En este sentido, la primera oportunidad en la que la Corte admitió una tutela contra un auto fue en la Sentencia T-224 de 1992. En esta providencia, la Corte consideró que el contenido y alcance de un auto interlocutorio pueden vulnerar o poner en peligro derechos fundamentales de las partes. En estos casos, advirtió la Corporación que los afectados deben acudir en primera instancia a los recursos ordinarios previstos en el ordenamiento contra la respectiva providencia; sin embargo, si la lesión de los derechos persiste, indicó que es posible acudir a la acción de tutela.
Posteriormente, en las Sentencias T-025 de 1997, T-1047 de 2003 y T-489 de 2006, aunque la Corte no concedió la tutela en sede de revisión, admitió la procedencia de la tutela contra autos interlocutorios; en el primer caso, contra un auto del Consejo de Estado que denegó una solicitud de nulidad del tutelante en un proceso de reparación directa; en el segundo caso, contra un auto que negó la libertad provisional solicitada por un recluso; y en el tercer caso, contra un auto que en sede de apelación revocó otro auto que había decretado la nulidad de todo lo actuado por indebida notificación dentro de un proceso ejecutivo.
No obstante lo anterior, en un pronunciamiento más reciente, el Tribunal Constitucional mediante Sentencia T-343 de 2012, reiteró la improcedencia de la acción de tutela contra autos interlocutorios cuando el accionante no ha hecho uso de todos los mecanismos ordinarios de defensa a su alcance, en la medida en que no se ha emitido un pronunciamiento de fondo y, por ende, se encuentran pendientes los recursos procedentes contra la decisión definitiva, sin que además se logre demostrar la existencia de un perjuicio irremediable. 5.

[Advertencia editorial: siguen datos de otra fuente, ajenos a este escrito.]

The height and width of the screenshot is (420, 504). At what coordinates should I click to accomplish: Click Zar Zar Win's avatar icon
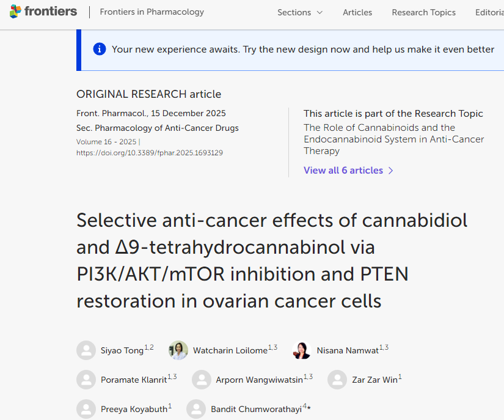pyautogui.click(x=337, y=380)
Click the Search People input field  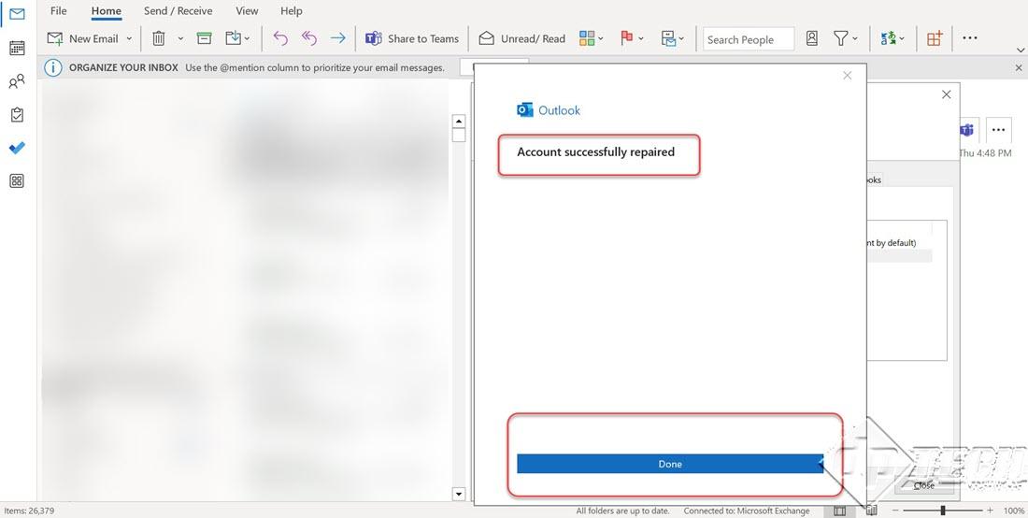[748, 39]
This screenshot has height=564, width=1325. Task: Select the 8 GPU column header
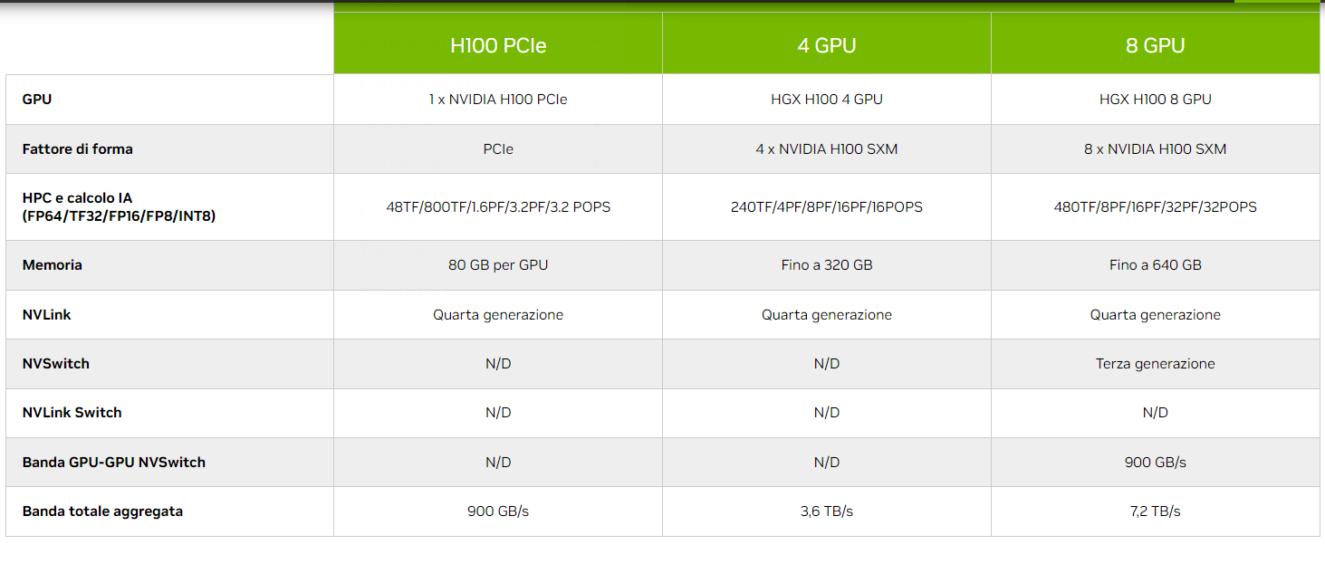(1156, 45)
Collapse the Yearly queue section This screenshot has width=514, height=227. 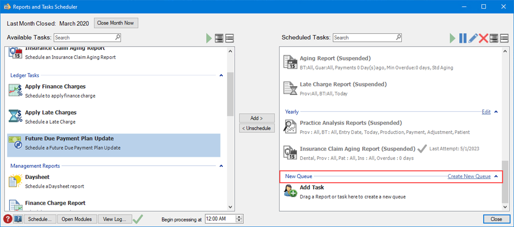[496, 112]
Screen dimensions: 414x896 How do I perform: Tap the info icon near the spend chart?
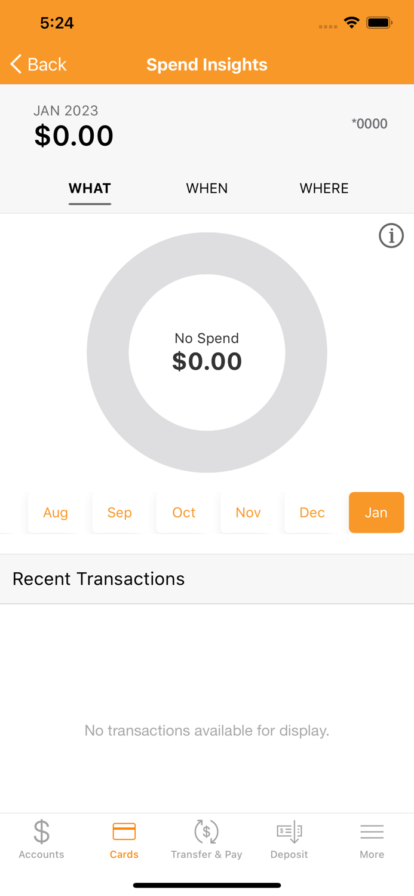point(391,235)
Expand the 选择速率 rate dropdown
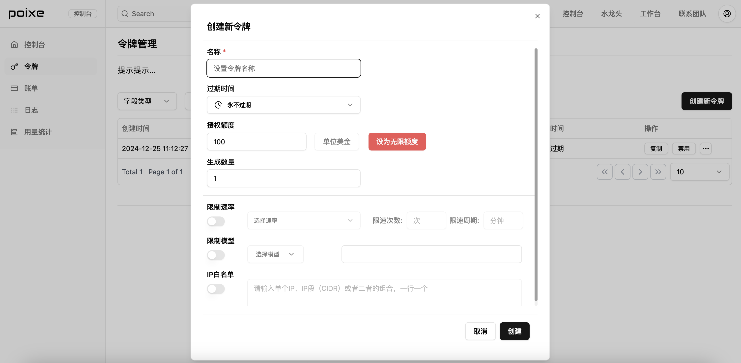 [x=303, y=221]
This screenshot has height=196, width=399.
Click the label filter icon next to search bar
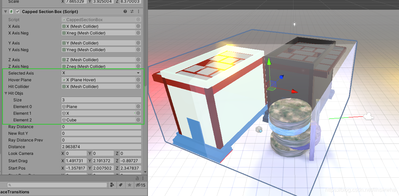point(121,185)
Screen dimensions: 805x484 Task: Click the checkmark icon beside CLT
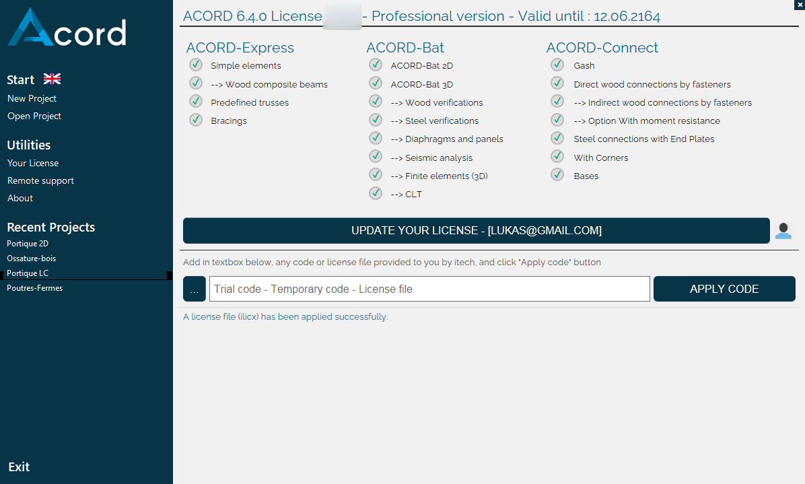(376, 193)

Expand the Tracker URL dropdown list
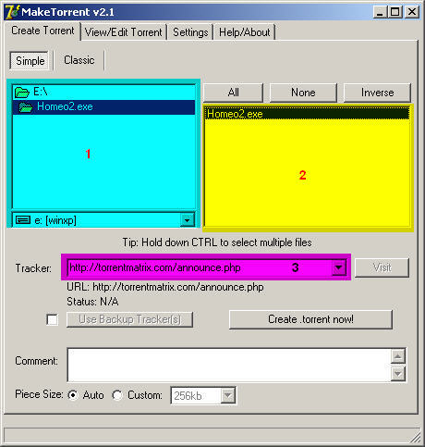(x=338, y=267)
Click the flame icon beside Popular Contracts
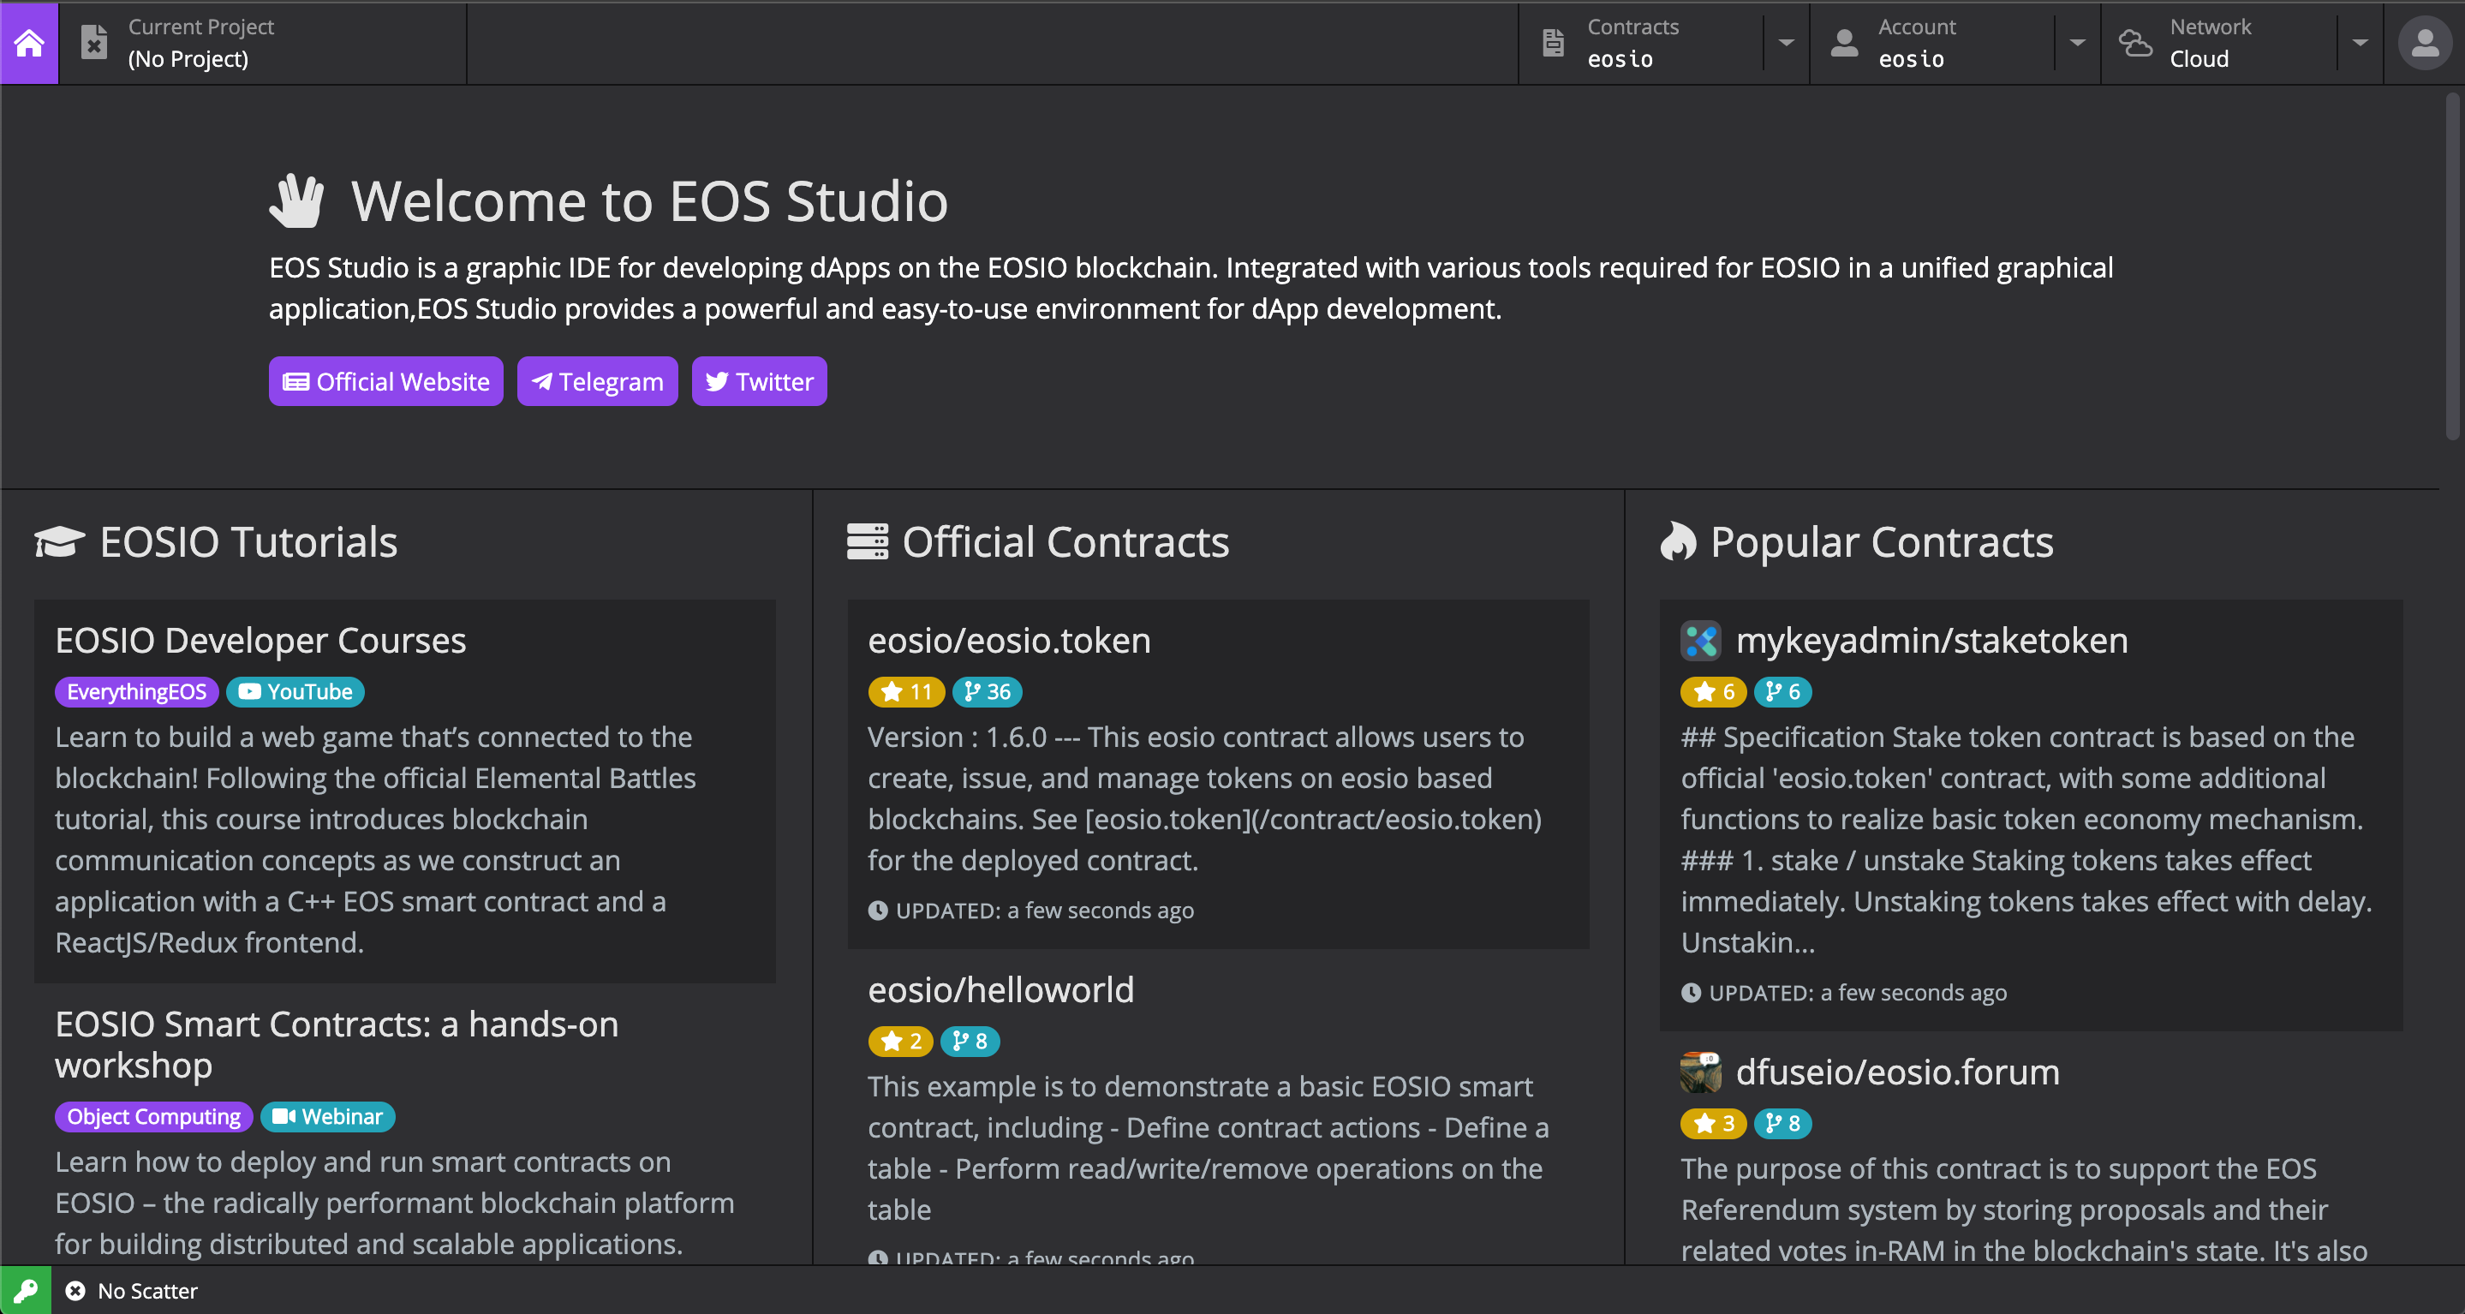The height and width of the screenshot is (1314, 2465). pyautogui.click(x=1677, y=541)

De la legitimación en la causa por activa De acuerdo con lo dispuesto en el artículo 86 de la Constitución Política, la acción de tutela puede ser promovida por cualquier persona cuando sus derechos constitucionales fundamentales resulten vulnerados o amenazados, ya sea por sí misma o por medio de un tercero que actúe en su nombre. Por su parte el artículo 10 del Decreto 2591 de 1991, consagra que la legitimidad para actuar radica en la persona vulnerada o amenazada en uno de sus derechos fundamentales, quien ejercerá la acción directamente o a través de apoderado.
En este orden de ideas, es claro que, en dicho mecanismo constitucional, únicamente se entiende legitimado para actuar la persona titular del derecho fundamental que se reputa como vulnerado o amenazado, que para demandar, podrá hacerlo por si misma o a través de apoderado, el cual deberá estar debidamente acreditado. Respecto de la legitimación en la causa, la jurisprudencia constitucional ha señalado lo siguiente: Sobre la legitimación en la causa por activa, la jurisprudencia constitucional ha sostenido que es un presupuesto esencial de la procedencia de la acción de tutela dentro de un caso concreto, puesto que el juez debe verificar de manera precisa quién es el titular del derecho fundamental que está siendo vulnerado y cuál es el medio a través del cual acude al amparo constitucional.
En este sentido, en los términos del artículo 86 de la Constitución, la legitimidad en la causa por activa de la acción de tutela se halla, por regla general, en cabeza del titular de los derechos afectados o amenazados. Ello ha sido concebido por esta corporación como una garantía de la dignidad humana, “en el sentido de que, no obstante las buenas intenciones de terceros, quien decide si pone en marcha los mecanismos para la defensa de sus propios intereses, es sólo la persona capaz para hacerlo”.
Sin embargo, la normatividad aplicable establece algunos escenarios específicos en los cuales terceros están facultados para solicitar el amparo de los derechos de otras personas. En efecto, la Corte ha señalado que “en desarrollo del citado mandato superior, el Decreto 2591 de 1991, en el artículo 10, define a los titulares de la acción, esto es, a quienes tienen legitimación en la causa por activa, señalando que la tutela se puede impetrar por cualquier persona, (i) ya sea en forma directa (el interesado por sí mismo);
(ii) por intermedio de un representante legal (caso de los menores de edad y personas jurídicas); (iii) mediante apoderado judicial (abogado titulado con mandato expreso); (iv) a través de agente oficioso (cuando el titular del derecho no esté en condiciones de promover su propia defensa); o por conducto (v) del Defensor del Pueblo o de los personeros municipales (facultados para intervenir en representación de terceras personas, siempre que el titular de los derechos haya autorizado expresamente su mediación o se adviertan situaciones de desamparo e indefensión)”.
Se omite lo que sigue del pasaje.